Nowadays, "young-adult fiction" includes every type of story, including post-apocalyptic and fantasy, says Forest Of Hands And Teeth author Carrie Ryan. And then readers reach adulthood and we suddenly expect them to choose their genres.
One of the great things about YA is that all the books are shelved together (or split into "realistic books" and "SFF books"). There's no distinct category for high fantasy or science fiction or romance or historical or contemporary issues. YA books can pull from anything they want so you can have a book that's a post-zombie apocalypse romance that may or may not have a happily ever after or you can have a book about a school where cheerleaders are high tech spies thwarting an assassination or a book about killer unicorns and the virgin descendants of Alexander the Great who hunt them or one about a high school valedictorian who ends up pregnant and doesn't know what to do.
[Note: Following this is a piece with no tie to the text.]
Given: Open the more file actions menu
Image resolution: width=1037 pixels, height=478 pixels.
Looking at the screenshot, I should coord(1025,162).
Sometimes I wonder when it happens that we "graduate" from YA and "choose" our section of the bookstore. Sure some people read across all genres, but a lot find their niche and stick with it. I was in high school when I pretty much started choosing books only from the Romance section and now I realize just how much I was missing by not branching out. On one hand, it's nice to walk into a bookstore and straight to the section that has books you pretty much know you'll love. On the other hand, I kind of like it when all our books are jumbled together and as a reader you don't know what you're going to get other than (hopefully) a pretty awesome story.
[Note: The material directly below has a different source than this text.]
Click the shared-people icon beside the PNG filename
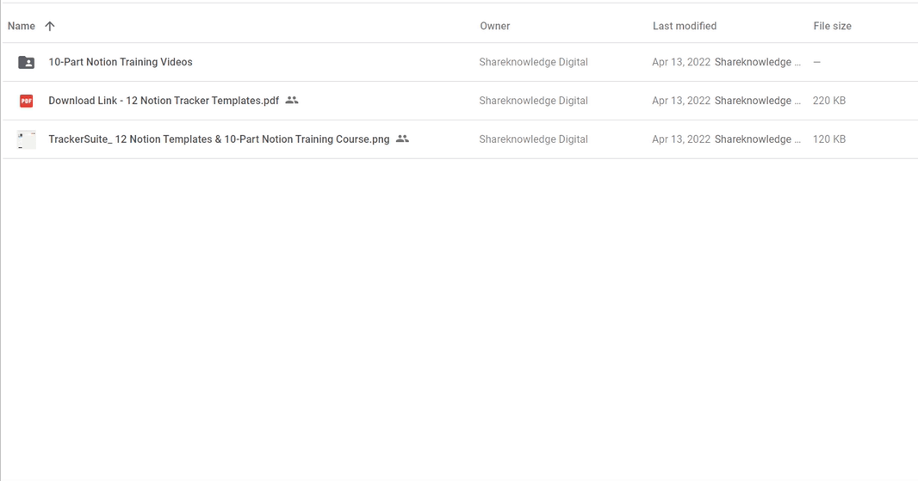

To me, this is one of the greatest thrills writing (and reading) YA. I don't have to worry where my book is going to be shelved or how the booksellers will be pitching it (my next release has the tagline "Eat, Prey, Love"). I get a huge thrill when readers tell me that they never considered they might like zombies or horror or post-apocalyptic romance but that they enjoyed my book and that it made them look for others like it.